While developing a consulting practice within a law firm may make business sense, it is not without its challenges. “One of the major challenges in delivering new law offerings within a traditional law firm structure,” Richardson says, “is making sure that there aren’t too many clashes.” He notes that when the firm was first setting up the consulting arm, “one lawyer said to me, ‘Isn’t going into consulting just dumbing down?’ Only a lawyer would say something like that!” Wilkins echoes this sentiment, quipping, “Only lawyers divide the world into lawyers and nonlawyers. And there are a lot more of them than there are of us!”

As a result, Richardson knew that to be successful, the firm would need to get the buy-in of the mainstream Eversheds lawyers. “One of the firm’s key strategies was to achieve buy-in,” he explains, “and, to help the process along, bring key law partners into the consulting arm.” To do this, Richardson recruited a banking lawyer and a litigator from the firm—both of whom were senior players and at the top of their games—to the consulting practice. He tells a story of how a law partner had the opportunity to do some compliance consulting work but didn’t know many of the new people—particularly the nonlawyers—on the consulting team. He did, however, know the litigating partner as they had worked together for 10 years. This provided the wider consulting team the context and trust necessary to do the work (see “Teamwork and Collaboration”). Richardson explains that getting buy-in from senior lawyers and transitioning with them to consulting was critical in forming the link between the lawyers and the consultants and bridging any potential cultural or trust gaps.

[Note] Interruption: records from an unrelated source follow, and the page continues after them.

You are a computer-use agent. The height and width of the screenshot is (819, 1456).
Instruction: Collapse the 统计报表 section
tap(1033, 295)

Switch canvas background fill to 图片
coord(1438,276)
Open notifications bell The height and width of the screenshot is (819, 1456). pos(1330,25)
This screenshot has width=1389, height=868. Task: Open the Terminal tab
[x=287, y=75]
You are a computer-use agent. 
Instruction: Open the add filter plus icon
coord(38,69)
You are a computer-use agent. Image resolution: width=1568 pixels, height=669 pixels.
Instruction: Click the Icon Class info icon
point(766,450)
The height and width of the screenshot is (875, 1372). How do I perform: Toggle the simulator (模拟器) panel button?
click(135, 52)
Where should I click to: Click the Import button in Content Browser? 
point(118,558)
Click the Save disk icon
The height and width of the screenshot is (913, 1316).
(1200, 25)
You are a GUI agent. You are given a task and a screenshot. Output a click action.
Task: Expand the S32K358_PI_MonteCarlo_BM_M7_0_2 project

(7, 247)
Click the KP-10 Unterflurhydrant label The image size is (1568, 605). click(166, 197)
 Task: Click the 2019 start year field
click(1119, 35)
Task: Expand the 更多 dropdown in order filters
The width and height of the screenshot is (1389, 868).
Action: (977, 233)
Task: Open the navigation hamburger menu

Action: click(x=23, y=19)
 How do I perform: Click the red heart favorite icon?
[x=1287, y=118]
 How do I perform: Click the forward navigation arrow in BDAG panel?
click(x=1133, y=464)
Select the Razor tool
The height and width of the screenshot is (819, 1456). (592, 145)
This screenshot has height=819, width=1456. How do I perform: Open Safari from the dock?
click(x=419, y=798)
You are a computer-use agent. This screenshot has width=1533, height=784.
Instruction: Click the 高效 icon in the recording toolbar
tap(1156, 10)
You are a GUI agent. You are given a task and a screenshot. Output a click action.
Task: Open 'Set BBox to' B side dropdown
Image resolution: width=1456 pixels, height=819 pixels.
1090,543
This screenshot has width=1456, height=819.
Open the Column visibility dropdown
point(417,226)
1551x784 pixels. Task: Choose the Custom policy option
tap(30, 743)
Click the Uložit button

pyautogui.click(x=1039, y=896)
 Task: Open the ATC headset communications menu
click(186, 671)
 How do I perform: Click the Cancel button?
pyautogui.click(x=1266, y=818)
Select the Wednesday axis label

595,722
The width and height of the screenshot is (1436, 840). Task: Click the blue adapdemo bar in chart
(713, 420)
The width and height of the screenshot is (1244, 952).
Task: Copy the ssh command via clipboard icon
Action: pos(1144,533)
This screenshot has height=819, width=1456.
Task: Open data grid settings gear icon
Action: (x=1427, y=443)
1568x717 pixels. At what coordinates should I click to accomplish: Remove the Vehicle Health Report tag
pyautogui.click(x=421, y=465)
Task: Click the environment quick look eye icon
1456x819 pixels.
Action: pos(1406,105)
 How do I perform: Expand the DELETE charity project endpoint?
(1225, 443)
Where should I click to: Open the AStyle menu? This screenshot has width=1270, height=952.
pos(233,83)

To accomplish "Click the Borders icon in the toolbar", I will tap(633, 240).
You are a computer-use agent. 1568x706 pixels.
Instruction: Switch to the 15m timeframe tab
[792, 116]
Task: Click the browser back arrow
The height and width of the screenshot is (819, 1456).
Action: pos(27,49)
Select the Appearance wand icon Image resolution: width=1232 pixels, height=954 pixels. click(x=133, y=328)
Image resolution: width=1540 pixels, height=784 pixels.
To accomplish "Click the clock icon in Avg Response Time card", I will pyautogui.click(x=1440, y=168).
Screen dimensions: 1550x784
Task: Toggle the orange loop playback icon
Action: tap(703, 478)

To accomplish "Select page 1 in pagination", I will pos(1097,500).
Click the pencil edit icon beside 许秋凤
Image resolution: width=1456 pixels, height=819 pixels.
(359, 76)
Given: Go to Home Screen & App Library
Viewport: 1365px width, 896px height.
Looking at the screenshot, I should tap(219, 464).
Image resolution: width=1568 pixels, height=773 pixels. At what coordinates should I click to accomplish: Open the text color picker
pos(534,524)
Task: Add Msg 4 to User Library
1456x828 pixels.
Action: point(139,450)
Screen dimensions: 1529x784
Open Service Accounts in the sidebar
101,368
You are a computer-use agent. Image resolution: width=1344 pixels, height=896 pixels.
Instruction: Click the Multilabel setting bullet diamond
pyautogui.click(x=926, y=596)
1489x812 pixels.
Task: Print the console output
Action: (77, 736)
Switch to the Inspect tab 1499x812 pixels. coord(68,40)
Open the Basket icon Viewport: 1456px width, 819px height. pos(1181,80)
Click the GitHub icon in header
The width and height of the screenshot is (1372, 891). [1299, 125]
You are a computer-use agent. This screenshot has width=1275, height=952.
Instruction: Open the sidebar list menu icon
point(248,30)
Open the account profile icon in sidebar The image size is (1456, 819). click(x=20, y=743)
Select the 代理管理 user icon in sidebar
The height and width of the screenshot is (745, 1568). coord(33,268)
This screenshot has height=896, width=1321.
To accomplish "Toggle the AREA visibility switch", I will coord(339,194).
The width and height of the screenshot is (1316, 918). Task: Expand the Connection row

If you’ve got a compliance consultant and you put them next to a financial services regulatory lawyer, and lo and behold, they do work with each other and share opportunities.

Graham Richardson, head of Eversheds consulting

More-direct culture integration was also important to fostering collaboration and building trust between lawyers and nonlawyers. On the one hand, it would have been easy to segregate the new initiative and the nonlawyer consultants off into some corner office. On the other hand, that risked ghettoizing Eversheds Consulting in ways that risked defeating the very purpose of it before it was off and running. If the purpose was to offer extended services to clients, it was critical to get lawyers and consultants working together. “To get the integration going,” Richardson says, “it was quite helpful to have people in the same building. We made a physical effort to integrate consultants by placing them near relevant lawyers. If you’ve got a compliance consultant, you put them next to a financial services regulatory lawyer, and lo and behold, they do work with each other and share opportunities.”

What’s next?

What should one make of all this? While the Big Four may be moving into spaces traditionally occupied by law firms, law firms are not going silently into the night. To diversify their services and increase top-line revenues, as well as to respond to clients demanding more-integrated problem solving, innovative firms like Eversheds are leading the way toward combining deep legal expertise with nonlegal offerings. Others are following suit. For instance, in 2014, Mayer Brown launched a consulting arm in Asia, hiring an international trade advisory team. Similarly, in 2015, DLA Piper announced the formation of a new corporate advisory arm, dubbed “Noble Street,” which will focus on financing, corporate, and M&A activities within the media, entertainment, technology, and sports industries. Other firms will most likely follow in their footsteps. Through all these initiatives, however, critical questions remain, including the extent to which law firms will be able to deeply integrate nonlegal products into their traditional business cores, whether due to regulations or internal cultural norms. Nevertheless, it is clear that change has come to the legal services market, and the successes or failures of law firms going forward may well be defined by how well they grow and adapt—and by how well they can respond to client needs and demands.